## Reading passage
:::

Nicole Khan and two colleagues, knee-deep in mud, collect samples from mudflats with the Hong skyline visible in distance

Nicole Khan is a geologist at the University of Hong Kong. Credit: Suzanne Lee/Panos Pictures

We often hear that sea levels will rise by a metre or two because of climate change. But that’s a global estimate: if you’re a city planner on, say, the China coast or in Miami, you want to know how sea level is going to change in your area. My work as a geologist helps us to predict future coastal changes by determining how much sea levels have risen and fallen in the past 1,000 years.

My team and I study soil samples collected from shorelines around the world. When we’re not hampered by pandemic-related restrictions, we might spend two weeks knee-deep in mud, in a jungle gym of coastal mangroves. But the pandemic has limited us to our backyard, so to speak: in this picture, we’re on a coastal mudflat in Hong Kong. Across the bay is the city of Shenzhen on mainland China. Both Shenzhen and Hong Kong are part of the Pearl River delta, where low-lying lands are at risk from rising seas.

:::

## Exercise 1
In the passage on sea-level research, what city can be seen across the bay from the Hong Kong mudflat?
## Exercise 2
Do these statements agree with the passage on sea-level research? Answer yes or no for each, quoting the words that decide it.
(a) The geologist's work looks at how sea levels have changed over the past 1,000 years.
(b) During the pandemic, the team kept traveling to coastal mangroves abroad.
(c) Shenzhen and Hong Kong both lie in the Pearl River delta.
## Exercise 3
Continue the passage on sea-level research from where it stops.

## Extracted data
:::

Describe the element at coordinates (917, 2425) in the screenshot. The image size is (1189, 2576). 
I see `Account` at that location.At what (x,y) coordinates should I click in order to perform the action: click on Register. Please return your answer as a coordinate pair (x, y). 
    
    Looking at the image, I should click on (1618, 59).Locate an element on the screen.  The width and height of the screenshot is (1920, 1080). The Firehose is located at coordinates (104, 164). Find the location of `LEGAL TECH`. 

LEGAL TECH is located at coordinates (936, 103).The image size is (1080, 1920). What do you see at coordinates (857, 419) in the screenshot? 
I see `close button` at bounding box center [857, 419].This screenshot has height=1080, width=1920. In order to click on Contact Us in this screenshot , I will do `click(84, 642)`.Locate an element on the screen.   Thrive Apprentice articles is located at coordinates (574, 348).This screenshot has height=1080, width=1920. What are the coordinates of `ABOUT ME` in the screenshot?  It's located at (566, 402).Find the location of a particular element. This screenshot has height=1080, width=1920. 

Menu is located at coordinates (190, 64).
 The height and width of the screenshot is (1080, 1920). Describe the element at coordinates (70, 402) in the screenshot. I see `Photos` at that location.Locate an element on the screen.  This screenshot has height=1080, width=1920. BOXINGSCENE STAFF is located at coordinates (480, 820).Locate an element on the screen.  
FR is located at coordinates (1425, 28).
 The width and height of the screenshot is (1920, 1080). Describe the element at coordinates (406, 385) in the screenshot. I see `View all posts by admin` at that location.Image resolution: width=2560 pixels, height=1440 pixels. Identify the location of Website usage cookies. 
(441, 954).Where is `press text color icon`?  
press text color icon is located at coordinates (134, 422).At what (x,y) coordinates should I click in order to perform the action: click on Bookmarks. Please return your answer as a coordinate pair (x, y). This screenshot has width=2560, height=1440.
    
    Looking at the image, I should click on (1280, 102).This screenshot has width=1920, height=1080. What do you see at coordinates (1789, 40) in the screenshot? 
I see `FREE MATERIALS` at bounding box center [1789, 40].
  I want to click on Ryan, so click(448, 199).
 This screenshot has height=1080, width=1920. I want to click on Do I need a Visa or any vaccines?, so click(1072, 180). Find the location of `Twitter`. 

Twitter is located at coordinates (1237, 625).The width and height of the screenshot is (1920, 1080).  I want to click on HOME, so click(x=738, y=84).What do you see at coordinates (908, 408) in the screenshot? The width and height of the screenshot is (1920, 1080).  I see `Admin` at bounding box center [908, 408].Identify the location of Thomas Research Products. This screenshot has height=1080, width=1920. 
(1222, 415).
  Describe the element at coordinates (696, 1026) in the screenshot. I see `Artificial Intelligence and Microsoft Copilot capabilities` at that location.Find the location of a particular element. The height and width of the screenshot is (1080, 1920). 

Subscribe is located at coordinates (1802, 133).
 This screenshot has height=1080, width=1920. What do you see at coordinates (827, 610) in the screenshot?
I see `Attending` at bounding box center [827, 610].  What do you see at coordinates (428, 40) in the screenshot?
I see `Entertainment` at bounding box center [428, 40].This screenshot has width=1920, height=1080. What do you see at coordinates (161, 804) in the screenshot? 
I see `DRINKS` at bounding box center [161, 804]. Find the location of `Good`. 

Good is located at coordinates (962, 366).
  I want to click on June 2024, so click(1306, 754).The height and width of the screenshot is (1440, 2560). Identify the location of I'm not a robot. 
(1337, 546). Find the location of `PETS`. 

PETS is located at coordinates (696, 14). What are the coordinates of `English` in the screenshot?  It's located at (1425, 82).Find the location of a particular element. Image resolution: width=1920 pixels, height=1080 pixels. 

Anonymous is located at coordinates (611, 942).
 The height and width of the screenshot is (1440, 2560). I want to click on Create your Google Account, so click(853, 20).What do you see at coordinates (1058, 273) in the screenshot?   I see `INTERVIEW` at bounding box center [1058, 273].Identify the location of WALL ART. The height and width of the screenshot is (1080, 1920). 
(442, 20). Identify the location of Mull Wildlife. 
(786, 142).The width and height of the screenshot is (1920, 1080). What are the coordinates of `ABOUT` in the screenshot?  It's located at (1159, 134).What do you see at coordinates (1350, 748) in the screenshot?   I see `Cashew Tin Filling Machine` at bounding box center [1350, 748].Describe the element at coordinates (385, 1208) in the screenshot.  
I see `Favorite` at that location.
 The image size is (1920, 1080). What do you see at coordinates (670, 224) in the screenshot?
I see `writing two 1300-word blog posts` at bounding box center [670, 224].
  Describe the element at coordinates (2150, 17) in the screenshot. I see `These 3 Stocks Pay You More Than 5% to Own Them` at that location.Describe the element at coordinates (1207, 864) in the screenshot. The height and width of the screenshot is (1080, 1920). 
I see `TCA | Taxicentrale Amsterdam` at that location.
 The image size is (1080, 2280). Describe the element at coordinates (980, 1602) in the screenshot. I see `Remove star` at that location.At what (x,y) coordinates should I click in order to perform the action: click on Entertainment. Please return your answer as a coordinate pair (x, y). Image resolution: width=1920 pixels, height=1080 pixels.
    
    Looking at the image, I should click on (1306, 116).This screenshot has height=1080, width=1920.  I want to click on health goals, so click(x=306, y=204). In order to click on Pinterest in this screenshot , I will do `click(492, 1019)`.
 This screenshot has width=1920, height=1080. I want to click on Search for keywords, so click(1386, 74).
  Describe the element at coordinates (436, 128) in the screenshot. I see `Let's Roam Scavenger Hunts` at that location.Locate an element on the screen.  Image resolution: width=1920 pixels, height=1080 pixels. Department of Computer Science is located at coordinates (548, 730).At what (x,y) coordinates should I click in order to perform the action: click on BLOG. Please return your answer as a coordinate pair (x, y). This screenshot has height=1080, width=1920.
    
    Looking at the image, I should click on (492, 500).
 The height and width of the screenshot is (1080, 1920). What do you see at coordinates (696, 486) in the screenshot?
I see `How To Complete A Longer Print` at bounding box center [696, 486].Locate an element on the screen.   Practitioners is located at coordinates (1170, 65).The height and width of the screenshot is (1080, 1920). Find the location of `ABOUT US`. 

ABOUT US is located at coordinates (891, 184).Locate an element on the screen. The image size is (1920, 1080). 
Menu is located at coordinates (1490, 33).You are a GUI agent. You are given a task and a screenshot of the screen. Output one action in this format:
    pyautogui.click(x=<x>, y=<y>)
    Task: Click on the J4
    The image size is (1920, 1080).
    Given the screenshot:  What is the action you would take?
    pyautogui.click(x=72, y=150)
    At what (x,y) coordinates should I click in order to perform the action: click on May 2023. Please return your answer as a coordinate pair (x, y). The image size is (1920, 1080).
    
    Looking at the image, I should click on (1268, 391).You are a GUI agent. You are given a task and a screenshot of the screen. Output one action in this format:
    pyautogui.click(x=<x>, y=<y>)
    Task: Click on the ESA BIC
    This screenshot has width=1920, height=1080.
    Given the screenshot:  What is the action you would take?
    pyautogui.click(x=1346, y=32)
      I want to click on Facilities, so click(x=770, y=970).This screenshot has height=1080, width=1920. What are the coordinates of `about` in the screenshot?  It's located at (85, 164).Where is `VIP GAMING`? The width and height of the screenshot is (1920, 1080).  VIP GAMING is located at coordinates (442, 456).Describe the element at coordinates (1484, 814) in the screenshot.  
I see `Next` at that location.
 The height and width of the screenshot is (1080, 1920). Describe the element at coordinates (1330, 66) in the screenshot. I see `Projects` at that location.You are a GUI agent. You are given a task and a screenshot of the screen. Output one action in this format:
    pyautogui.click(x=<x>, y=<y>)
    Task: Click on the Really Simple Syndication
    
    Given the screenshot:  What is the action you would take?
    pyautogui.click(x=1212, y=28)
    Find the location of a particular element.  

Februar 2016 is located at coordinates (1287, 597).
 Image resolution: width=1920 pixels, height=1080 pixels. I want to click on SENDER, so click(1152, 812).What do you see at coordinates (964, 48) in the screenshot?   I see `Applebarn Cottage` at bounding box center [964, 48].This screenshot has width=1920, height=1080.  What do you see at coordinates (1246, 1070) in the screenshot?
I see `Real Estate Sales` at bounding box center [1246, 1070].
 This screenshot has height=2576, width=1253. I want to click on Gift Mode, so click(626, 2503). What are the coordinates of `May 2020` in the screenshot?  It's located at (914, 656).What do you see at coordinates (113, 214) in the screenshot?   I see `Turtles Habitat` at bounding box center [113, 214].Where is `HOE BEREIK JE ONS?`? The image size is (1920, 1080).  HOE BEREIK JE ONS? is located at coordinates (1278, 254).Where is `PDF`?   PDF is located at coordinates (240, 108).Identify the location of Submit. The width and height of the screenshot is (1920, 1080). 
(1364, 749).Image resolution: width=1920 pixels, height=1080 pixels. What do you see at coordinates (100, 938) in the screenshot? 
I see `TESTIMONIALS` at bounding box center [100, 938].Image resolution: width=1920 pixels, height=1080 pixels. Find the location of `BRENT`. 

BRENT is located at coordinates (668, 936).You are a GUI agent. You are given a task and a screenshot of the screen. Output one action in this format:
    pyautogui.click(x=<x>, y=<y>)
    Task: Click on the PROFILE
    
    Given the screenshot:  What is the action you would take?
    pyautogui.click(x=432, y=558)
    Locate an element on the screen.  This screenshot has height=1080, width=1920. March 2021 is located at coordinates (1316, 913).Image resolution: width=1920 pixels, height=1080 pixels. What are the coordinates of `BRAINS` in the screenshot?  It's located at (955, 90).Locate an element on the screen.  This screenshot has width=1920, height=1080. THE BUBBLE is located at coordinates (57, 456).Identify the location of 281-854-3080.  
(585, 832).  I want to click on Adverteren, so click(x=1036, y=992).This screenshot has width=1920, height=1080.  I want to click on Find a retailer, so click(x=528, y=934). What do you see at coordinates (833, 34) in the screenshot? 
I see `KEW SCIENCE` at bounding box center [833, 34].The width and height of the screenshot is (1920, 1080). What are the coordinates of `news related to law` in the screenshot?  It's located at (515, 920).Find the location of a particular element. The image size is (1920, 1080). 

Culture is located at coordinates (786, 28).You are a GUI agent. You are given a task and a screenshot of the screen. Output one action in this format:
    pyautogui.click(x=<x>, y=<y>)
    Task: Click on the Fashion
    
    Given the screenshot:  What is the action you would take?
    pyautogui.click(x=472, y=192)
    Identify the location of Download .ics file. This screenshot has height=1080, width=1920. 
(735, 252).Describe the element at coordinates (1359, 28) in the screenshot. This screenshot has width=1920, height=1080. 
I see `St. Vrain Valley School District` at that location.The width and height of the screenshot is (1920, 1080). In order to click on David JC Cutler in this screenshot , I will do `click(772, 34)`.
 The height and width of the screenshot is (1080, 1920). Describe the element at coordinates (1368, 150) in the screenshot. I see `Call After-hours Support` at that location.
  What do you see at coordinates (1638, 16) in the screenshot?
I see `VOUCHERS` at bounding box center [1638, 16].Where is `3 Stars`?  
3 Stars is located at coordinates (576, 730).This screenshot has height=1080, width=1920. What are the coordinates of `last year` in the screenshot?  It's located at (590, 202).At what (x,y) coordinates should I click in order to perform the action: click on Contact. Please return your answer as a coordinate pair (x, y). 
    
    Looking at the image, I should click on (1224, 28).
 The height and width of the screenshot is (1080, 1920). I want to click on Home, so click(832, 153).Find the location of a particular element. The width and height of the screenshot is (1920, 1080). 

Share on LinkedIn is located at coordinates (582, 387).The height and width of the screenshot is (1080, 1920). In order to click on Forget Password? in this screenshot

:::

## Final answer 1
Shenzhen, on mainland China.

## Final answer 2
(a) Yes: "determining how much sea levels have risen and fallen in the past 1,000 years"
(b) No: "the pandemic has limited us to our backyard, so to speak"
(c) Yes: "Both Shenzhen and Hong Kong are part of the Pearl River delta"

## Final answer 3
I’m with my two graduate students, Howard Yu and Kayla Murai. We examine long, narrow samples of soil from deep in the ground that were collected with the kind of sediment corer we’re holding here. Because Earth formed in layers, the deeper we go, the further into the past we can explore. If we can identify features of these cores indicating that they were part of coastal environments such as mudflats and mangrove swamps during a particular era, we can map out where the shores used to be and how they changed over time.

For a coastal marker, Howard is using fossils of foraminifera, single-celled creatures with spiral shells, most of which live on, or inside, sea-floor sediment. We’ll work out what kinds of foraminifera show up in modern-day mudflats, then look for them in archived sediment cores. That will allow us to fill a gap in our understanding of what the China coastline was like between 500 and 1,000 years ago.

I love this work because it’s like being a detective: you collect something from the field, look at the evidence and unravel the story of what happened in the past.